According to Check Point Research team, this is a vulnerability in the ALAC format — Apple Lossless Audio Codec — which was introduced by Apple in 2004 for the purpose of distributing lossless audio files. Apple has updated its proprietary ALAC decoder over time, whereas Qualcomm and MediaTek utilise an open-source version that hasn’t been updated since 2011.
“The ALAC issues our researchers found could be used by an attacker for remote code execution attack (RCE) on a mobile device through a malformed audio file.” — Checkpoint explained. Android apps could also have extended their rights via the vulnerability.

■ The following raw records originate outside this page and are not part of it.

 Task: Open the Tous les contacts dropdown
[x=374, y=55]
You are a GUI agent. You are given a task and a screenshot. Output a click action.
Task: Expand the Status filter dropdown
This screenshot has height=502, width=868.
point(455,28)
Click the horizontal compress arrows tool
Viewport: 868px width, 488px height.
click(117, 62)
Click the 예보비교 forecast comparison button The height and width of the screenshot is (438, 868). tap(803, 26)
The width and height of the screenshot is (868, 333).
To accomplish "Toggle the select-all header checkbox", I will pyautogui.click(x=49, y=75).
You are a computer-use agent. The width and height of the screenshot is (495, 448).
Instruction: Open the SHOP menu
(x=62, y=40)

“The vulnerabilities were easily exploitable. A hacker could have broadcast a song (or any media file) and, when played by a victim, injected code into the privileged media service,” said Slava Makkaveev, reverse engineering & security researcher at Checkpoint.

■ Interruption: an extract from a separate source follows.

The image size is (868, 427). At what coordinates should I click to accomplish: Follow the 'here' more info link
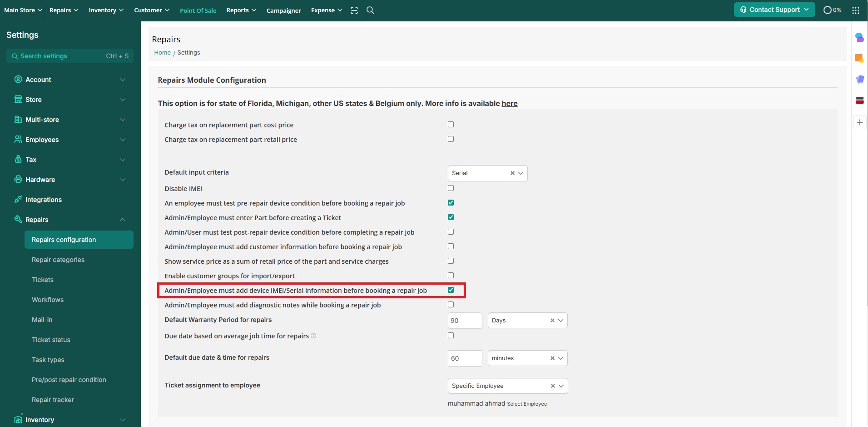(x=509, y=104)
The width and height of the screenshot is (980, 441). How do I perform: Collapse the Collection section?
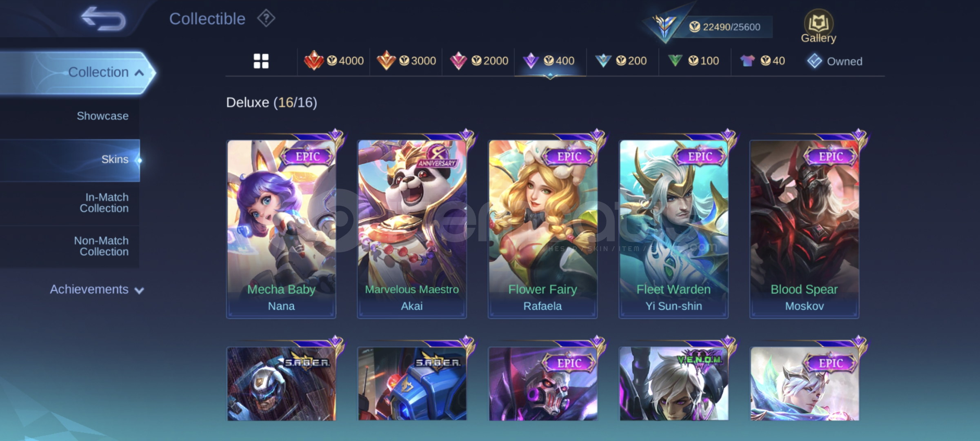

According to Check Point, at least two-thirds of all smartphones sold in 2021 may be vulnerable to attack unless they have been patched. And in this regard, after Checkpoint informed Mediatek and Qualcomm about the vulnerabilities (CVE-2021-0674, CVE-2021-0675, CVE-2021-30351), they were closed in December 2021, and their patches were submitted to the device manufacturers and Google, which in turn made them available to users during the month of December.
The discovery of the vulnerability raises concerns not only about Qualcomm and MediaTek’s failure to keep open-source ALAC decoders up to date but also about other open-source code libraries could suffer from similar problems.